Chris Tuchscherer (18-3-1, 1-2 UFC)
Who he's fighting: Mark Hunt
Why he's in danger: Tuchscherer's lone win in the UFC came via a fairly unremarkable decision against Tim Hague. That victory was sandwiched between two losses where he was knocked out in the first round, first by Gabriel Gonzaga and more recently by Brendan Schaub. Granted, the UFC doesn't have the glut of talent at heavyweight that it has at lightweight, but that doesn't mean you can keep losing over and over and expect to keep your job. Tuchscherer ought to be able to outwrestle Mark Hunt, whose presence in the UFC is more a contract anomaly than a sign of faith in his skills. Then again, each round starts on the feet, where Hunt will be looking to take his head off.
Odds of getting cut: 2-1. Tuchscherer is the favorite, and with his grappling advantage he ought to be. If he loses, especially if it's by knockout again, it's hard to see the UFC retaining his services.
Jason Reinhardt (20-1, 0-1 UFC)
Who he's fighting: Tiequan Zhang
Why he's in danger: If you don't think the UFC would be so cold as to cut a guy with this impressive a record after just one loss, think again.
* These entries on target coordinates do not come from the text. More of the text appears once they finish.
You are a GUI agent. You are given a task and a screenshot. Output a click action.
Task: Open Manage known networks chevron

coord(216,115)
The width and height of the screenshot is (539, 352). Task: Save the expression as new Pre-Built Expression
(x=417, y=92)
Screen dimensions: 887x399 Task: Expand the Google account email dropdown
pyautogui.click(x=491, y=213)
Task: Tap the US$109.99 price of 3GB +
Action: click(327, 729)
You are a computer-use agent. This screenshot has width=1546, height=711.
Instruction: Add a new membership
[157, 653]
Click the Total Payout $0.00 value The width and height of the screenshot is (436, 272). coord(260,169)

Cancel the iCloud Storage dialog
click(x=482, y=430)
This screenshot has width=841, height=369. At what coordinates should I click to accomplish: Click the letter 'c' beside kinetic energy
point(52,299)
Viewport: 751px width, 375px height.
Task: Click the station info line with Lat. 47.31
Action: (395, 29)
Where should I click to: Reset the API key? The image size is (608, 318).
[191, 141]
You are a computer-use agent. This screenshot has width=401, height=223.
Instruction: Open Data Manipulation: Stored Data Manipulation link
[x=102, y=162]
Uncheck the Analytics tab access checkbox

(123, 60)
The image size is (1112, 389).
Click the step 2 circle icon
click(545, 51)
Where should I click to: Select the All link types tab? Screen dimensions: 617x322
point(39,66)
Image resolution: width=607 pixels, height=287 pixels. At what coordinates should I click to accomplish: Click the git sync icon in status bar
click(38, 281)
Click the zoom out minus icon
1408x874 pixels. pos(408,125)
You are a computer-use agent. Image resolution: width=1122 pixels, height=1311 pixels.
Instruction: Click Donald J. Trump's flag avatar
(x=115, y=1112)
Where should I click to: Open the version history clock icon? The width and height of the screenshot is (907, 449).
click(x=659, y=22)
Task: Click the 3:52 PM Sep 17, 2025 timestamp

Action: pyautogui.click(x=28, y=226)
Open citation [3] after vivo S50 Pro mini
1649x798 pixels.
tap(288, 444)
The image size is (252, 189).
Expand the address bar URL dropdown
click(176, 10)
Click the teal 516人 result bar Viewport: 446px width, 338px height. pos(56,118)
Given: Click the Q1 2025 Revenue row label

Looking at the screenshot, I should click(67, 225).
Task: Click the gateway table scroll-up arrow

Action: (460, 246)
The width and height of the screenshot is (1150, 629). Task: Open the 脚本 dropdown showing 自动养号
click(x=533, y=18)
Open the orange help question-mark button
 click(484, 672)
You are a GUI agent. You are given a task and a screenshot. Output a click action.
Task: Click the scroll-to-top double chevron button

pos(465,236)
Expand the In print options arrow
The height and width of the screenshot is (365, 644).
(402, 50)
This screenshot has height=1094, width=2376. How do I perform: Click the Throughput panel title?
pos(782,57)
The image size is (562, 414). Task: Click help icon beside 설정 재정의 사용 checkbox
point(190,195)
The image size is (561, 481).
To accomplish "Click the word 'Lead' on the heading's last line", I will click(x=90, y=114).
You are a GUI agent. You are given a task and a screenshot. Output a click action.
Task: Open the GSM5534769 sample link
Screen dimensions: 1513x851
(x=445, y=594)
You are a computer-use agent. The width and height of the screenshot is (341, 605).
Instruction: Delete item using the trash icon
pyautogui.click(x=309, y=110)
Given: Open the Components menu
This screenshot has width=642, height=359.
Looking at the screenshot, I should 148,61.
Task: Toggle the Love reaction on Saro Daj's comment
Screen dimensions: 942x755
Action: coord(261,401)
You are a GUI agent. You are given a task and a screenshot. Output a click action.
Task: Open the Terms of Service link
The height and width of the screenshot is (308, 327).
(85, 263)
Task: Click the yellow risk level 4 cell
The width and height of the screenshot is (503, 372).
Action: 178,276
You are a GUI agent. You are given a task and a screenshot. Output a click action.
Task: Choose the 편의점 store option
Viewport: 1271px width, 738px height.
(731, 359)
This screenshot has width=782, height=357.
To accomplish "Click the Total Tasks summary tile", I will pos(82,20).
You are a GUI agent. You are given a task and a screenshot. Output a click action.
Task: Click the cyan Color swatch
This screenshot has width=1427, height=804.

That's precisely what happened to Reinhardt in his first stint in the Octagon. He showed up to UFC 78 with a perfect 18-0 record, lost via first-round submission to Joe Lauzon, and got cut right away. Then he picked up a couple more wins in the smaller shows, fighting opponents like Marcus Hermann (2-11) and Cody Larson (0-5), and now, after a three-year layoff, he's back in the UFC. I think you see where this is going. Some fighters have slightly padded records, but Reinhardt's is more stuffing than substance. Of his 20 conquests, several have losing records (such as Mike Lindquist, 6-20, who Reinhardt fought twice) and at least a couple still have yet to win a pro bout. That doesn't mean Reinhardt isn't any good. It just means he has no problem racking up a bunch of wins against guys who aren't any good. Take that for what it's worth.
Odds of getting cut: Even. Reinhardt is expected to lose this fight, and after he loses the UFC will probably decide it's gotten all it can out of a 41-year-old featherweight. And so it goes.